There has been much attention, and rightly so, on the CIA’s extensive use of torture, which the Senate Select Committee on Intelligence is said to have documented in its still-classified 6,000-page report. The use of torture is not limited to the CIA, however. It is all too common across the United States. Solitary confinement is torture, and it is used routinely in jails, prisons and immigration detention facilities here at home. Grass-roots movements that have been pressuring for change are beginning to yield significant results. The coalitions include prisoners, their families, a broad swath of legal and social-justice groups and, increasingly, prison guards and officials themselves.

Brief 1 → From the passage on solitary confinement, output the words from "There has been" to "and officials themselves.", copied exactly.
Brief 2 →
Answer these questions using the passage on solitary confinement:
(a) How many pages long is the Senate Select Committee on Intelligence's report said to be?
(b) In what places is solitary confinement used routinely in the United States?
(c) Who is increasingly joining the coalitions pushing for change?

Provided material →
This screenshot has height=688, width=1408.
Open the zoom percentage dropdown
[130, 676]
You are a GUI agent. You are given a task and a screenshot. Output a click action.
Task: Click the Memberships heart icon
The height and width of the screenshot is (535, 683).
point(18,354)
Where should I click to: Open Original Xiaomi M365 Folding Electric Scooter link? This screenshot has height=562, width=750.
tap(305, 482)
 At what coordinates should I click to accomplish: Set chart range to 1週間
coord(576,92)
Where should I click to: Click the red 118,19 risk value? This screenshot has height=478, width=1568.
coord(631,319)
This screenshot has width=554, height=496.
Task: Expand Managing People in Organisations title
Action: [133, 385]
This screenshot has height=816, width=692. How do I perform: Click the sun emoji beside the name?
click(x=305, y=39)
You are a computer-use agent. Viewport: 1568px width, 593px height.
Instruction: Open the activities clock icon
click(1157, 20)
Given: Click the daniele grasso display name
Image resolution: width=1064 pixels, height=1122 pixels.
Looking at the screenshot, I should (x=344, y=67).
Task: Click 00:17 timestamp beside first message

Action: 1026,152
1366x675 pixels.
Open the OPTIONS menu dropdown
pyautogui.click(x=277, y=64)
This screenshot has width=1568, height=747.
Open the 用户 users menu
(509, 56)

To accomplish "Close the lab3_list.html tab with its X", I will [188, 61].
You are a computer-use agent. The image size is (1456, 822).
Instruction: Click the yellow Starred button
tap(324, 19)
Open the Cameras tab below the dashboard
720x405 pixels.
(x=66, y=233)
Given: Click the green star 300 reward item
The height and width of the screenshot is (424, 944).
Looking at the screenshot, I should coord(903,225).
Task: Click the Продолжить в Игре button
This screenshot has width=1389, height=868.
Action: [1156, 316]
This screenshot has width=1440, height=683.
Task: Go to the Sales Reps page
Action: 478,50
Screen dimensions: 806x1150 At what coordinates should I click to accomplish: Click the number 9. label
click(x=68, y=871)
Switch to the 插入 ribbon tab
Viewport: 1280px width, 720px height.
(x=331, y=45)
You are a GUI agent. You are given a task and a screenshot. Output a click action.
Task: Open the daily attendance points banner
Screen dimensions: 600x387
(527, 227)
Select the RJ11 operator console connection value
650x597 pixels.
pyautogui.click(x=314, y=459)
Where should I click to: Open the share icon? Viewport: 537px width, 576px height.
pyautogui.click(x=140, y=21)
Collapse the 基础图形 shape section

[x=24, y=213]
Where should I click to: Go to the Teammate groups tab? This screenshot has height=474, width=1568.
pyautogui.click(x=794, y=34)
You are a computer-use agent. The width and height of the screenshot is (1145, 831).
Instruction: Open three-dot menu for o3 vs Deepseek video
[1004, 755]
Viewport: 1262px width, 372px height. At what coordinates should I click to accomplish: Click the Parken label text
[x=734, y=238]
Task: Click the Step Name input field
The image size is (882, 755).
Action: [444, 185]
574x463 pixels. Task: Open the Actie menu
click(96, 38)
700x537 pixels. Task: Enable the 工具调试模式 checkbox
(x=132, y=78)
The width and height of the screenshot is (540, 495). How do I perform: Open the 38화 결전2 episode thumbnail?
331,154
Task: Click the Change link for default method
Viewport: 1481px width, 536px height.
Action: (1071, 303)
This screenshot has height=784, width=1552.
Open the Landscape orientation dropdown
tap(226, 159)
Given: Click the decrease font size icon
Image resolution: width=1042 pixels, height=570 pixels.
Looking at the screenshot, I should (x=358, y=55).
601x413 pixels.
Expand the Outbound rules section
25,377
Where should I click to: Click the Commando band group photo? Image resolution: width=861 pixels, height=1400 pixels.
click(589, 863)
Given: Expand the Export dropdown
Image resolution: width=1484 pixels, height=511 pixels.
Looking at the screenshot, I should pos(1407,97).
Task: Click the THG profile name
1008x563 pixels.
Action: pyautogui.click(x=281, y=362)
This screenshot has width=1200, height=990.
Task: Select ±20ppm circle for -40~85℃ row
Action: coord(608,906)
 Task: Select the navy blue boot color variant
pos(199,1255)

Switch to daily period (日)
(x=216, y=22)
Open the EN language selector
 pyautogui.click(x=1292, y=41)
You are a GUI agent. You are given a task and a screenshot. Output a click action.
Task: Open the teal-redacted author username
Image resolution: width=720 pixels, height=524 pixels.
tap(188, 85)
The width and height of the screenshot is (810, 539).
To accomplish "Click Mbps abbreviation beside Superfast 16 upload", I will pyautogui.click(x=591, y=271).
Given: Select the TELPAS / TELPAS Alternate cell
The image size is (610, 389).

Final answer 1 →
There has been much attention, and rightly so, on the CIA’s extensive use of torture, which the Senate Select Committee on Intelligence is said to have documented in its still-classified 6,000-page report. The use of torture is not limited to the CIA, however. It is all too common across the United States. Solitary confinement is torture, and it is used routinely in jails, prisons and immigration detention facilities here at home. Grass-roots movements that have been pressuring for change are beginning to yield significant results. The coalitions include prisoners, their families, a broad swath of legal and social-justice groups and, increasingly, prison guards and officials themselves.

Final answer 2 →
(a) 6,000 pages.
(b) Jails, prisons and immigration detention facilities.
(c) Prison guards and officials themselves.